Data processing routines were developed in Matlab^® (MATLAB R2019b, MathWorks, Inc., Natick, MA, USA). A total of 33 IMU-based metrics were included in this analysis. IMU signals collected in centre B were down sampled from 128 Hz to 75 Hz to match data from centre A, and the influence of down sampling was investigated by comparing the outcome metrics from centre B as obtained before and after the down sampling. Data from the lumbar IMU were reoriented to a horizontal-vertical coordinate system [48] and filtered with a 10 Hz cut-off, zero phase, low-pass Butterworth filter.

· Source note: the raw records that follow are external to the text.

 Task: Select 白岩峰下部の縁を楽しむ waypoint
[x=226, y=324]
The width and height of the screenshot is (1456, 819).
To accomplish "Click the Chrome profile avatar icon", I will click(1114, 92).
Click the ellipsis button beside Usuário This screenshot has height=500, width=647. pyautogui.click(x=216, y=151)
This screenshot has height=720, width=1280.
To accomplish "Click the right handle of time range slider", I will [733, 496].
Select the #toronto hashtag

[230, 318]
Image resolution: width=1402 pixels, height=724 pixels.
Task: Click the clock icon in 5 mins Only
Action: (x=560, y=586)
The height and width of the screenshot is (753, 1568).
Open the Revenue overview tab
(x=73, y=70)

The turning motion and resting breaks were detected and removed from IMU signals to isolate steady-state walking bouts, which were used to compute the metrics of interest. The approach proposed by Salarian, et al. [49] was adapted to determine 180° turns, which appear in the V component of the lumbar angular velocity, ω_z(t), as peaks of a given duration. The turning onset and offset were identified from the trunk rotation angle around the V axis, θ_z(t), obtained after integrating the ω_z(t) signal. The turning components were evidenced in θ_z(t) as steep positive or negative gradients, whereas walking components were evidenced as small oscillations round a flat line. Specifically, θ_z(t) was first smoothed using a weighted least-squares linear regression. Abrupt change points and their locations were then searched in θ_z(t) using a predefined Matlab^® function based on the minimisation of a linear computational cost function [50]. Resting breaks were automatically detected by checking in 2-s window increments if: (i) the norm of the lumbar IMU angular velocity was less than 0.5 rad/s; (ii) the norm of the lumbar IMU acceleration was within ±10% of 9.81 m/s² [51]. A 2-s window was considered motionless if more than 50% of its samples fulfilled both criteria mentioned above.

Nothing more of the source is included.